EXERCISE DETAILS — Keep the images out while you set down the data exactly.

DATA —
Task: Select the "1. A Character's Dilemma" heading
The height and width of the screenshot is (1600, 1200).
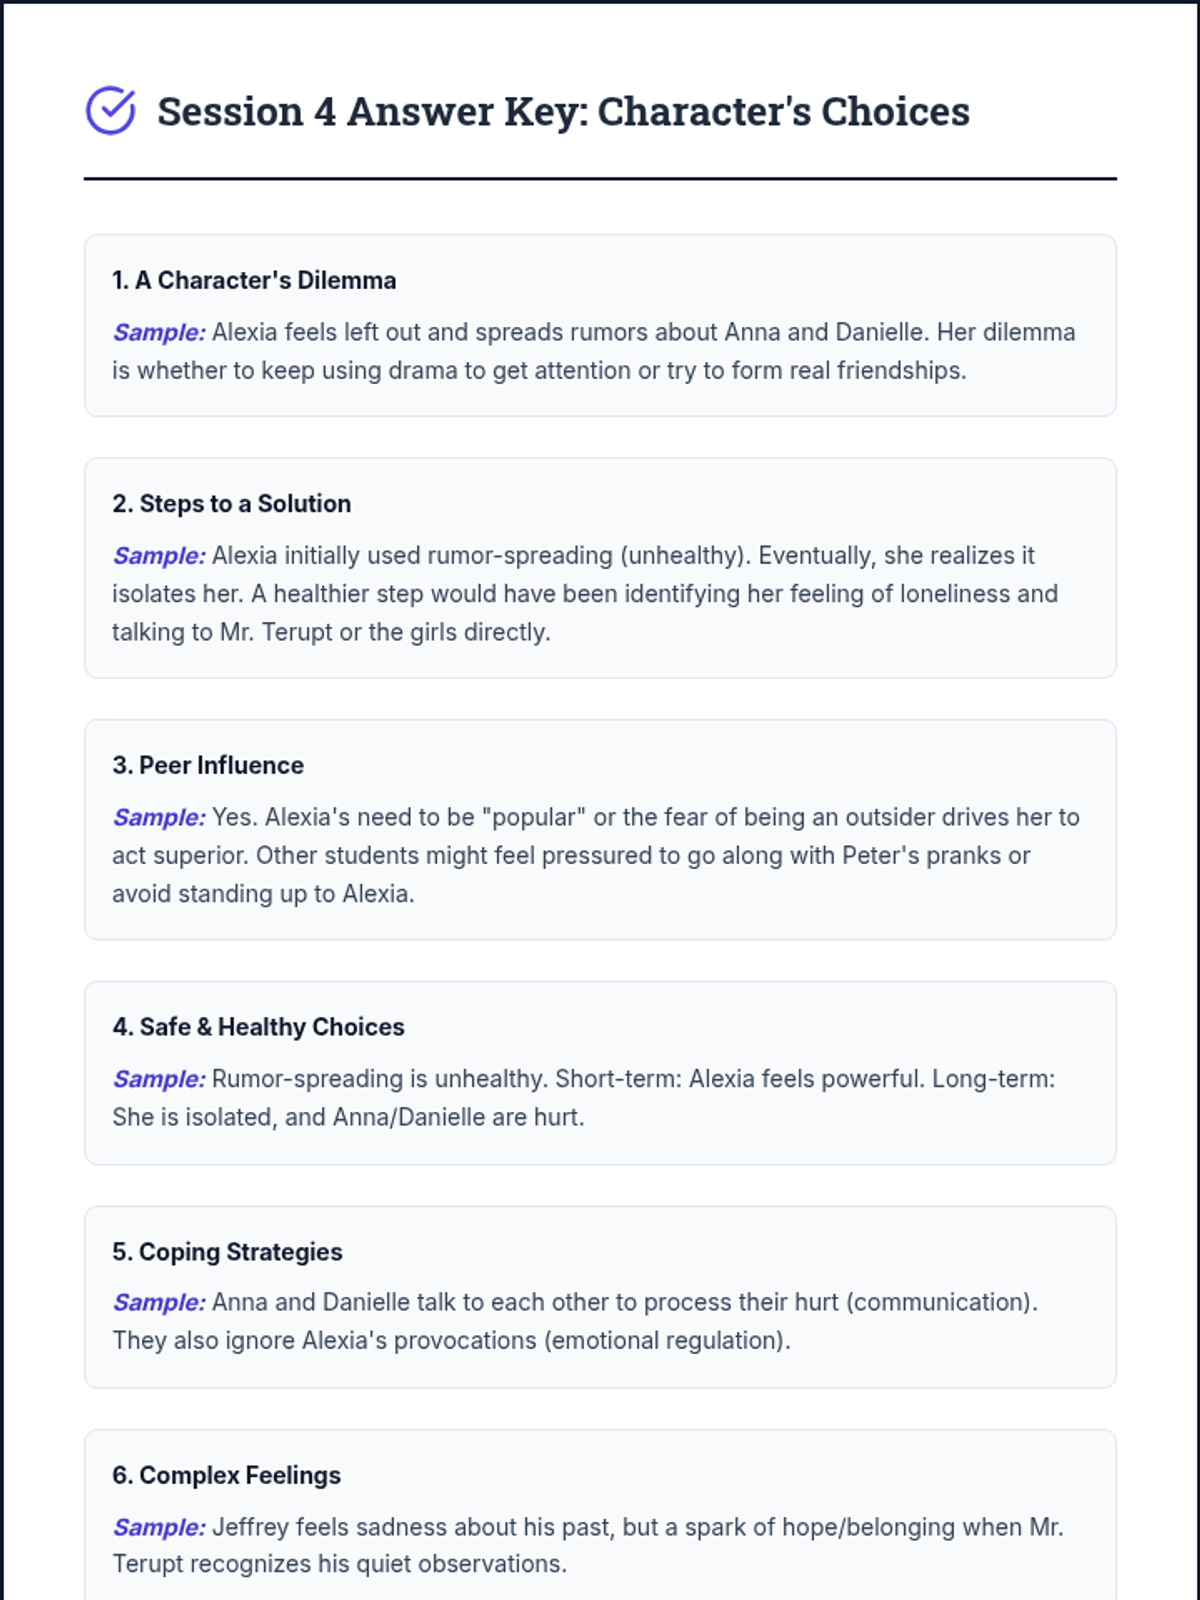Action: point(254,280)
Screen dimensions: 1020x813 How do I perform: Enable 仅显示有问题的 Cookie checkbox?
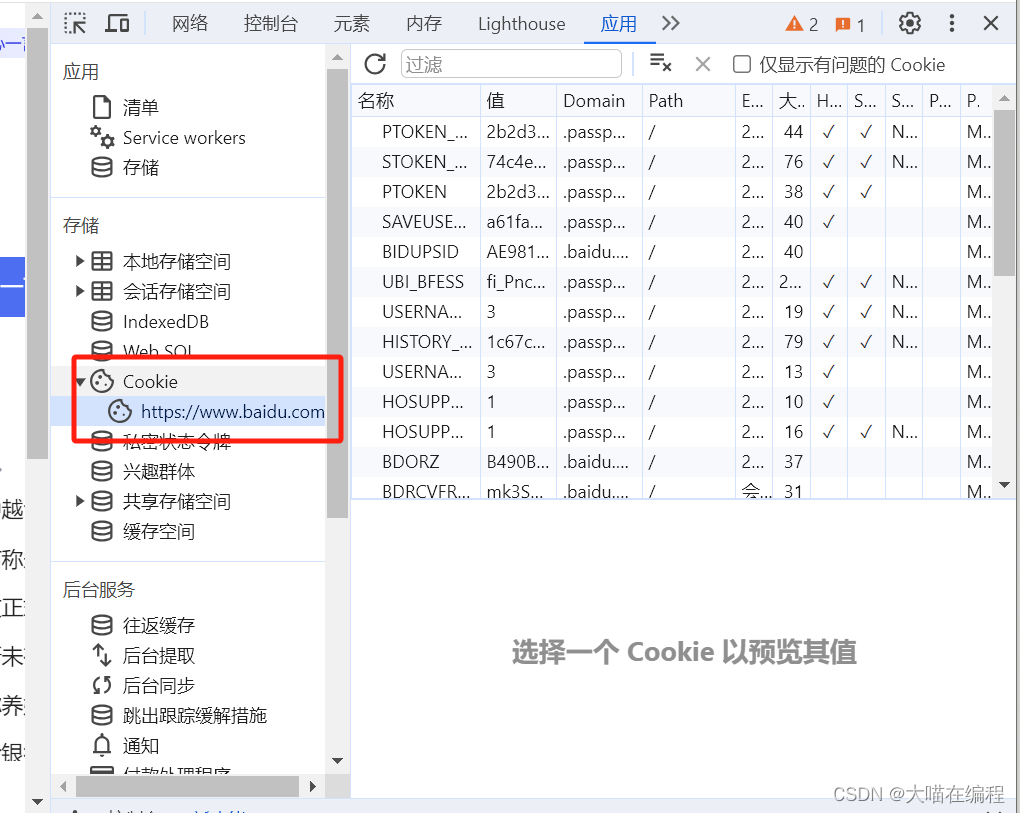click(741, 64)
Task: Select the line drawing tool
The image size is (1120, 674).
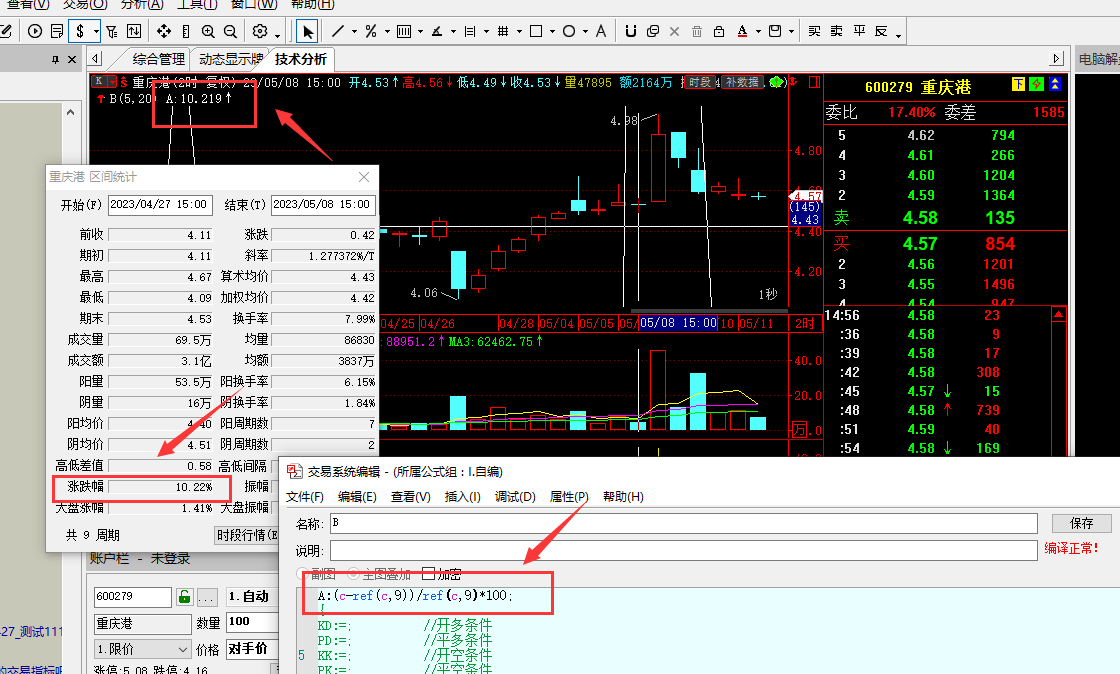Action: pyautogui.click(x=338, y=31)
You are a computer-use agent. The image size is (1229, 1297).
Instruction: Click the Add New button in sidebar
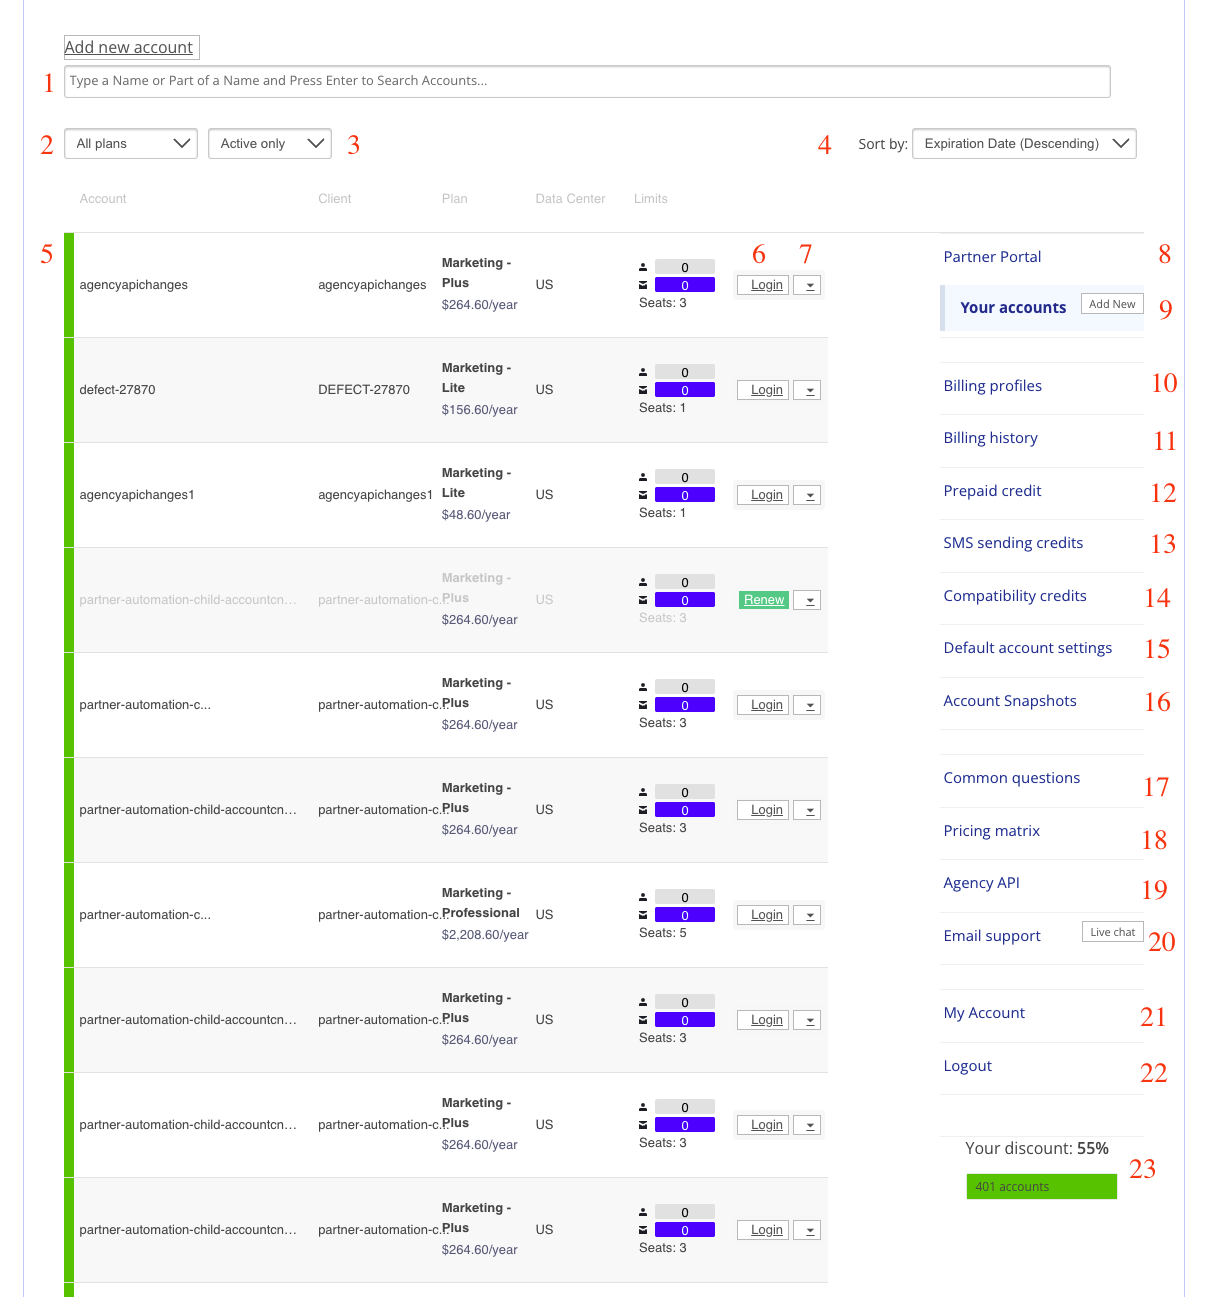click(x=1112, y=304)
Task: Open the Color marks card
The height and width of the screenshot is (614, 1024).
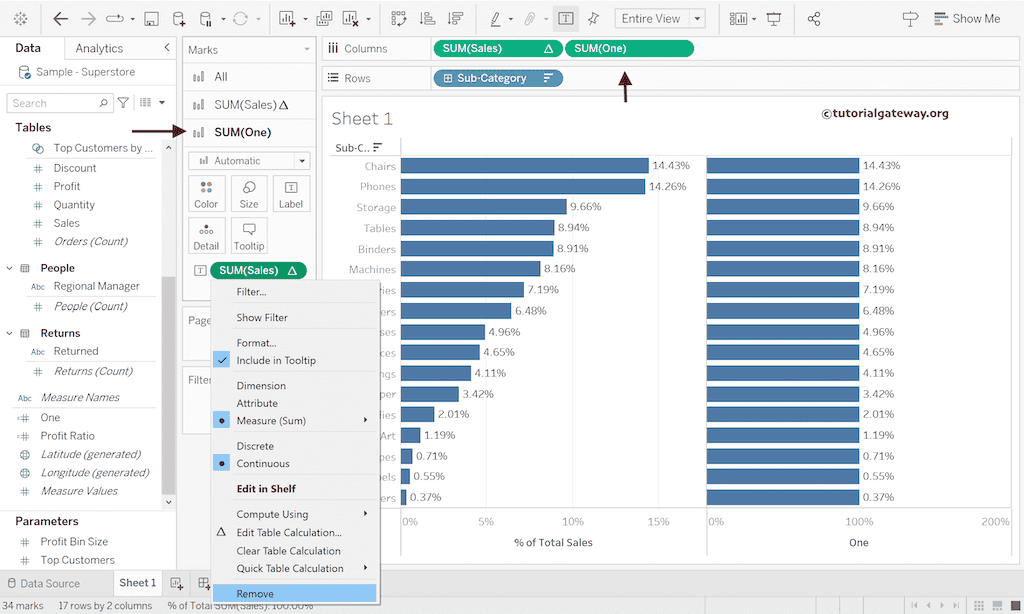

EXERCISE OUTPUT —
Task: Select the "1. A Character's Dilemma" heading
The height and width of the screenshot is (1600, 1200).
Action: point(254,280)
Screen dimensions: 1020x813 How do I perform: Enable 仅显示有问题的 Cookie checkbox?
click(741, 64)
Task: Select the line drawing tool
The image size is (1120, 674).
Action: pyautogui.click(x=338, y=31)
You are a computer-use agent. The image size is (1229, 1297).
Instruction: Click the Add New button in sidebar
click(x=1112, y=304)
Task: Open the Color marks card
The height and width of the screenshot is (614, 1024).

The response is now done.